[[ RECORDS FOR THIS EXERCISE, beginning ]]

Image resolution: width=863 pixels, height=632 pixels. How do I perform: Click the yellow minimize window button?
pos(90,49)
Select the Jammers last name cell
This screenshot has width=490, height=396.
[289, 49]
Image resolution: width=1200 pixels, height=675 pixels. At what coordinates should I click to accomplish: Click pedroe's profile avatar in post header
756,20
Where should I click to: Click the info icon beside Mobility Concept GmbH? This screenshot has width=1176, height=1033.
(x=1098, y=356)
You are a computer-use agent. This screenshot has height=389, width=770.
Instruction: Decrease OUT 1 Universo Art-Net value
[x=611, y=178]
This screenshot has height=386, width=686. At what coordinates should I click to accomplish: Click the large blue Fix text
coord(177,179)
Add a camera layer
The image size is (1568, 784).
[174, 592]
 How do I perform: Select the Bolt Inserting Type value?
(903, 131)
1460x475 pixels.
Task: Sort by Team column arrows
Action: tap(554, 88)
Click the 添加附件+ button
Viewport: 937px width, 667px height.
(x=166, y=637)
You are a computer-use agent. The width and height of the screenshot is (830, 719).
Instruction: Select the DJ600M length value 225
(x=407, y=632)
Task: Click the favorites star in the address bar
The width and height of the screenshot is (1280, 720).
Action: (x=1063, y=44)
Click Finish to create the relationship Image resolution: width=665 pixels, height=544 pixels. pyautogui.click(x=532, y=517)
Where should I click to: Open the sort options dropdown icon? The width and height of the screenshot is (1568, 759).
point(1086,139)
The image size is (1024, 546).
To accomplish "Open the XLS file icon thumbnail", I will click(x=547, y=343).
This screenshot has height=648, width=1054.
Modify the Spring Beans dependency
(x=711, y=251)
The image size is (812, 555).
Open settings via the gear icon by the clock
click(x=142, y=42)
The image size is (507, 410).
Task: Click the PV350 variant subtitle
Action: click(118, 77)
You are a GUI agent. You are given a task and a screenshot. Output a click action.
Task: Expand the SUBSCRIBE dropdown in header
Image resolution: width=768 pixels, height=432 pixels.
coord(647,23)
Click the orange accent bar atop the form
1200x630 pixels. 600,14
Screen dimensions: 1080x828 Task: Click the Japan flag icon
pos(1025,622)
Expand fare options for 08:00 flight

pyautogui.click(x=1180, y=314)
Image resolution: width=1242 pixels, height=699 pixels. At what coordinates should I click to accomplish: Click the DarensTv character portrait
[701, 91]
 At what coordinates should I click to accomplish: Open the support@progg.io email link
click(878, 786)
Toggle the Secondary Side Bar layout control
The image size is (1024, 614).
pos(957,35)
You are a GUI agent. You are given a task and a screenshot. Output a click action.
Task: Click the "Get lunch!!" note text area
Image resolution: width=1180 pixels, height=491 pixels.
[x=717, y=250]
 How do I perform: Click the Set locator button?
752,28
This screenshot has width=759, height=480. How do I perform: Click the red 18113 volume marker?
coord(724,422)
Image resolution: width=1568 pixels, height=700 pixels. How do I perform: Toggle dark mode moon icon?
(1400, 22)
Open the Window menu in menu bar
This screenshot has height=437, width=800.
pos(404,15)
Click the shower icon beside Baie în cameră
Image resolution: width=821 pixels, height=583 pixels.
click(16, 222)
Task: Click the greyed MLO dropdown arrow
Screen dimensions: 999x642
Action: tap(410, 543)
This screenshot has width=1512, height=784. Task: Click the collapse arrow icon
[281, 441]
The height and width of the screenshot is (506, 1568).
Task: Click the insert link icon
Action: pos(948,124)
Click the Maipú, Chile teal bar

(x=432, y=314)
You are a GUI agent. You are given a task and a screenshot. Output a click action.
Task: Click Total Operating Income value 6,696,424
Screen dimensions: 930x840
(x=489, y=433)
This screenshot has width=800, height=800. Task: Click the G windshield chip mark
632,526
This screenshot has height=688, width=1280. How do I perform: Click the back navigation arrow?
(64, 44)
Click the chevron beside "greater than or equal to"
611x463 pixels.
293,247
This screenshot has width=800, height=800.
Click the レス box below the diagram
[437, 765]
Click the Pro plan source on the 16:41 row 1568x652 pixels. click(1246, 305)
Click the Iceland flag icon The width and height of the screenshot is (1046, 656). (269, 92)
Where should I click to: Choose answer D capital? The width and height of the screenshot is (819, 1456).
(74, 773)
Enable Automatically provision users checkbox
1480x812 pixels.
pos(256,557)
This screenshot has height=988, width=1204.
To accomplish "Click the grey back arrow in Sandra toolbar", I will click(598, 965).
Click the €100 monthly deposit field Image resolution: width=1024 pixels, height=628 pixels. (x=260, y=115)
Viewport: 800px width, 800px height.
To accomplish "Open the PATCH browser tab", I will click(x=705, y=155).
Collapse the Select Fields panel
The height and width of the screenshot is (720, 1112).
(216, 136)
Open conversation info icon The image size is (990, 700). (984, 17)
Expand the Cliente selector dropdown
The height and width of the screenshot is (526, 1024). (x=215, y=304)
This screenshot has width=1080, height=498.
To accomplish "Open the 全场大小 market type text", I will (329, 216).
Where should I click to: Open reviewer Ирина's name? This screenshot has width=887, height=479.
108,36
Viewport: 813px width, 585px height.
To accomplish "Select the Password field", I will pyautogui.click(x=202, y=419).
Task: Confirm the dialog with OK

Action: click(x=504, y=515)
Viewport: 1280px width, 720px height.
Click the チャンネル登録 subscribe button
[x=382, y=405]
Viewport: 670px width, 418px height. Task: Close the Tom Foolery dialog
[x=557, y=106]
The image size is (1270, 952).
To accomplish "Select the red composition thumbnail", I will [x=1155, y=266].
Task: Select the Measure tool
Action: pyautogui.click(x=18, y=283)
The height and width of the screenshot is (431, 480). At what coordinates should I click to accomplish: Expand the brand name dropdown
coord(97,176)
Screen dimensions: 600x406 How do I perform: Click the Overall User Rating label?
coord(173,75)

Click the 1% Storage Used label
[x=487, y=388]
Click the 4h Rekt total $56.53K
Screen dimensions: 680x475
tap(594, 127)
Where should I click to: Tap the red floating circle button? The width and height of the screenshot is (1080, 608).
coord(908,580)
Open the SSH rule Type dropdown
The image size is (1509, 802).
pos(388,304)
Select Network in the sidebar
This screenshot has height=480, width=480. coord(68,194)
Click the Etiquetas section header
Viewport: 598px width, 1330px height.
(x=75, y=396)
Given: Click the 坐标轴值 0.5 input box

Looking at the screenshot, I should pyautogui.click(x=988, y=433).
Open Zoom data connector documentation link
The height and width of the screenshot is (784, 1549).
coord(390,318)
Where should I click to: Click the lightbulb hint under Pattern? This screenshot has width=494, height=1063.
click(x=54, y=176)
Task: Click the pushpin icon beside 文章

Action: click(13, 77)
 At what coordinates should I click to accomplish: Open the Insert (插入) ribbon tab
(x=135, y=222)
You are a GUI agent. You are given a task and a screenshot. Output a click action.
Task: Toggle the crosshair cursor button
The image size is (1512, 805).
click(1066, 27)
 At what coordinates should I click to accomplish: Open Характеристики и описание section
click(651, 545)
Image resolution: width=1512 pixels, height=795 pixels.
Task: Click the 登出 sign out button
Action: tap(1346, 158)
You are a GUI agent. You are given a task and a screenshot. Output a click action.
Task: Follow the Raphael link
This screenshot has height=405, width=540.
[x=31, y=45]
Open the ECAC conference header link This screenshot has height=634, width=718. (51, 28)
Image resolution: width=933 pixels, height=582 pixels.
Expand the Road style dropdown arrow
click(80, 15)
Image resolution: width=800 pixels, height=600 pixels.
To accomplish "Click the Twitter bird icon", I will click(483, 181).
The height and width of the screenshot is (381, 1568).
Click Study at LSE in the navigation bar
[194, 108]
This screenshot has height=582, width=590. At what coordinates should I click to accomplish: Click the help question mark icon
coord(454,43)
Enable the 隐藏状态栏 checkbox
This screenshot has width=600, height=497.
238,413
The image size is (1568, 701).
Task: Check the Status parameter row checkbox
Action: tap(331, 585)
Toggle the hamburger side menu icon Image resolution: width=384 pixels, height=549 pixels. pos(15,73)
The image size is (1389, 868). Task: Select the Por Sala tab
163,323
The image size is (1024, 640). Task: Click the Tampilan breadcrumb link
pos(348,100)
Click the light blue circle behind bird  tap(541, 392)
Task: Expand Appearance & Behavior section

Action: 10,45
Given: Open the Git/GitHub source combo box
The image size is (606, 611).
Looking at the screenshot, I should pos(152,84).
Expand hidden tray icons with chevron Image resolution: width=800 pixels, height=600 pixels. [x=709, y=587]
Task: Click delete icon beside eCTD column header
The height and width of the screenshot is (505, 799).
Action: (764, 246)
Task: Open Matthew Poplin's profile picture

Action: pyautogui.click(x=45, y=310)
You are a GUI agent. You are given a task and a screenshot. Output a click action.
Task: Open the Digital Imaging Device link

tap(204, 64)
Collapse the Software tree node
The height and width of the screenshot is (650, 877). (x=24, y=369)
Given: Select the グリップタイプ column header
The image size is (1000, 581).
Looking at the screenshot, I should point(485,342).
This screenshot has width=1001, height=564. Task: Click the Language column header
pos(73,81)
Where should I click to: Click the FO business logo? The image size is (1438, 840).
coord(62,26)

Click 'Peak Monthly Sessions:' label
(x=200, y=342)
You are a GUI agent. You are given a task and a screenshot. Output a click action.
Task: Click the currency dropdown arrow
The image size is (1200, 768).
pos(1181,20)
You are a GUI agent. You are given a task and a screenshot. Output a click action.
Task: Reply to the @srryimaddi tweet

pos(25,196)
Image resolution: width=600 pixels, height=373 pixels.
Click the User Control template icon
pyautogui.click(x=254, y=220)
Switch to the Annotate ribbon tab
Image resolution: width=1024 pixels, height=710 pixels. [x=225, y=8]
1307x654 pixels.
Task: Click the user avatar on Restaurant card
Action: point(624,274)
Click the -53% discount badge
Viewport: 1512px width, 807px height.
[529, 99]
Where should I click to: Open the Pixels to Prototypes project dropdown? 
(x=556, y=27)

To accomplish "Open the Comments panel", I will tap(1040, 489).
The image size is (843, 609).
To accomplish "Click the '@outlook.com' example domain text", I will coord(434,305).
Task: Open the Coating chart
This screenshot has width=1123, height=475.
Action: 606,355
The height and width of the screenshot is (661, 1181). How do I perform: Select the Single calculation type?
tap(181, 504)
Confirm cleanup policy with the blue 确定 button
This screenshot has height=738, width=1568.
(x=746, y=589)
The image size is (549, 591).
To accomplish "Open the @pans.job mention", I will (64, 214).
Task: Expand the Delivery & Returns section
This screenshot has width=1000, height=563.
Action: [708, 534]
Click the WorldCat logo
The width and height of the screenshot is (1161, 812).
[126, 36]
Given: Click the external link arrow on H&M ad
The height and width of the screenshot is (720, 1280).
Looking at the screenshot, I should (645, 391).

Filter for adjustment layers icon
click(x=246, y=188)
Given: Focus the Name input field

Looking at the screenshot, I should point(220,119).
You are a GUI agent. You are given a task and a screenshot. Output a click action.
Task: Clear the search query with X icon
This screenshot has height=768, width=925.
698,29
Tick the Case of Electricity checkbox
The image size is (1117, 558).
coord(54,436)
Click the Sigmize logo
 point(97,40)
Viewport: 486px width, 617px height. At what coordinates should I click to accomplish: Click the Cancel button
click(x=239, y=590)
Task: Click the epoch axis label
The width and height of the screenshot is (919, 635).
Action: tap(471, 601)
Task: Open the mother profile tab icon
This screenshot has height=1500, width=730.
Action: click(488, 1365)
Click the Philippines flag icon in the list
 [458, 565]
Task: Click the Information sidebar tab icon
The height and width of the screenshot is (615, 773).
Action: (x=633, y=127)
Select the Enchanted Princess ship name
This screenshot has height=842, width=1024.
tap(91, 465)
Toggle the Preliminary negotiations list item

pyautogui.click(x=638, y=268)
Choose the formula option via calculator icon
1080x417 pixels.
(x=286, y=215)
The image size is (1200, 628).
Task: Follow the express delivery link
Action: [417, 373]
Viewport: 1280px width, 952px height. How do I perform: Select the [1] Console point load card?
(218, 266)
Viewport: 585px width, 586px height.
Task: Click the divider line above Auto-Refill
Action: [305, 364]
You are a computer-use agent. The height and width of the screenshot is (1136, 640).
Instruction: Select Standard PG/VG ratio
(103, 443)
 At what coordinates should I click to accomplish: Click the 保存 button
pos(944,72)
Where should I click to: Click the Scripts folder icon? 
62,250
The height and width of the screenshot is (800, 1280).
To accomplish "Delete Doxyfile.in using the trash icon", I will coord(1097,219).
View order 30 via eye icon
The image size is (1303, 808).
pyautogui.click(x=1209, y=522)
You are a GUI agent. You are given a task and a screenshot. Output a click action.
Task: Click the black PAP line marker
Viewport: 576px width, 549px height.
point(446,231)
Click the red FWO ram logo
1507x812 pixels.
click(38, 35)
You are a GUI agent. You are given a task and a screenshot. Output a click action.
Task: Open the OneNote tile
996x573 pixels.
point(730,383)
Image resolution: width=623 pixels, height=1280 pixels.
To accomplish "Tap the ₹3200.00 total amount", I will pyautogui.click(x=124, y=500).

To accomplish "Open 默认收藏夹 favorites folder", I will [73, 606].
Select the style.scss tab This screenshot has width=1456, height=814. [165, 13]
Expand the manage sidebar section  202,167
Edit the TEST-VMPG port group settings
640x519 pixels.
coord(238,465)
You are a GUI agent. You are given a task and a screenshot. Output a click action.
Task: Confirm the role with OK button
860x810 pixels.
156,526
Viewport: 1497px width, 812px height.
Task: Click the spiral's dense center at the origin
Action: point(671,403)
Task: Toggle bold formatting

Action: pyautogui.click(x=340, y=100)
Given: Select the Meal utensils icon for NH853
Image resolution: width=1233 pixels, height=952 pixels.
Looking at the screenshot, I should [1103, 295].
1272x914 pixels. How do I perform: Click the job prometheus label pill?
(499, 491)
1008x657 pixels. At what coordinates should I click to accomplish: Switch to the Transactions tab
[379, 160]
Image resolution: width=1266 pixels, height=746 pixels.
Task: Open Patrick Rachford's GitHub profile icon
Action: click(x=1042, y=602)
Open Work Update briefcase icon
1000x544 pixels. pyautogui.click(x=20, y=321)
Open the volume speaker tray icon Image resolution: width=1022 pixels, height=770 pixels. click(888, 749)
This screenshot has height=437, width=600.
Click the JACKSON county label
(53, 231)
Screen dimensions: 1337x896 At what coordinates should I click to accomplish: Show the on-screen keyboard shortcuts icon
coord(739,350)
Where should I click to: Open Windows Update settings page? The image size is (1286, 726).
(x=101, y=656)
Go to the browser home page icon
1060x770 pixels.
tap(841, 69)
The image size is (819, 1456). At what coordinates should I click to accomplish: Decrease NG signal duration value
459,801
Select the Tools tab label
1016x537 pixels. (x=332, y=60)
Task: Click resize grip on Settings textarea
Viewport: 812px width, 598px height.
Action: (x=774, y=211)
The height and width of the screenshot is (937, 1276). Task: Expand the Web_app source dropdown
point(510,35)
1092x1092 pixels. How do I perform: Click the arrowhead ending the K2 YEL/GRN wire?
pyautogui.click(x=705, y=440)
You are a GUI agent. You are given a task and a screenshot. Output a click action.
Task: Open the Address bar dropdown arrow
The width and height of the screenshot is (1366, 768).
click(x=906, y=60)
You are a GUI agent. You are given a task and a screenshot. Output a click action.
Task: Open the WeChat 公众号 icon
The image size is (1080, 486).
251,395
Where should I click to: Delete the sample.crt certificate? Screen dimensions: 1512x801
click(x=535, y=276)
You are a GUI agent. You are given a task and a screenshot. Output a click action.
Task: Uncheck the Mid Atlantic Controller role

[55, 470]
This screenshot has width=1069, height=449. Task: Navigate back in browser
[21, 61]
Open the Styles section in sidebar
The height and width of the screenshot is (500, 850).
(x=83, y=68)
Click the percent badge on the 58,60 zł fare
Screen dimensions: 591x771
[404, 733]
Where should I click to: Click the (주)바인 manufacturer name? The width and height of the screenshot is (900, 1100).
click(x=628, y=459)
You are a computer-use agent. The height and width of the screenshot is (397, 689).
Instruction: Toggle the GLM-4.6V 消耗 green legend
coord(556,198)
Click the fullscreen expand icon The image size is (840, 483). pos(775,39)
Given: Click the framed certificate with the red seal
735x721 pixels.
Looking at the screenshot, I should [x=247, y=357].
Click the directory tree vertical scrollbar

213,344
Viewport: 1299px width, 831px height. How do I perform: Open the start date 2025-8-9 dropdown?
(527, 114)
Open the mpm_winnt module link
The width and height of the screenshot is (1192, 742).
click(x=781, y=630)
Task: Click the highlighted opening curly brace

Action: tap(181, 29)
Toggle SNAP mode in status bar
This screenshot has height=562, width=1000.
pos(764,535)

[[ RECORDS FOR THIS EXERCISE, end ]]

THE PROBLEM: Where does the string "bird" appear in the records above? Return every line that holds it.

ANSWER TO THE EXERCISE:
To accomplish "Click the Twitter bird icon", I will click(483, 181).
Click the light blue circle behind bird  tap(541, 392)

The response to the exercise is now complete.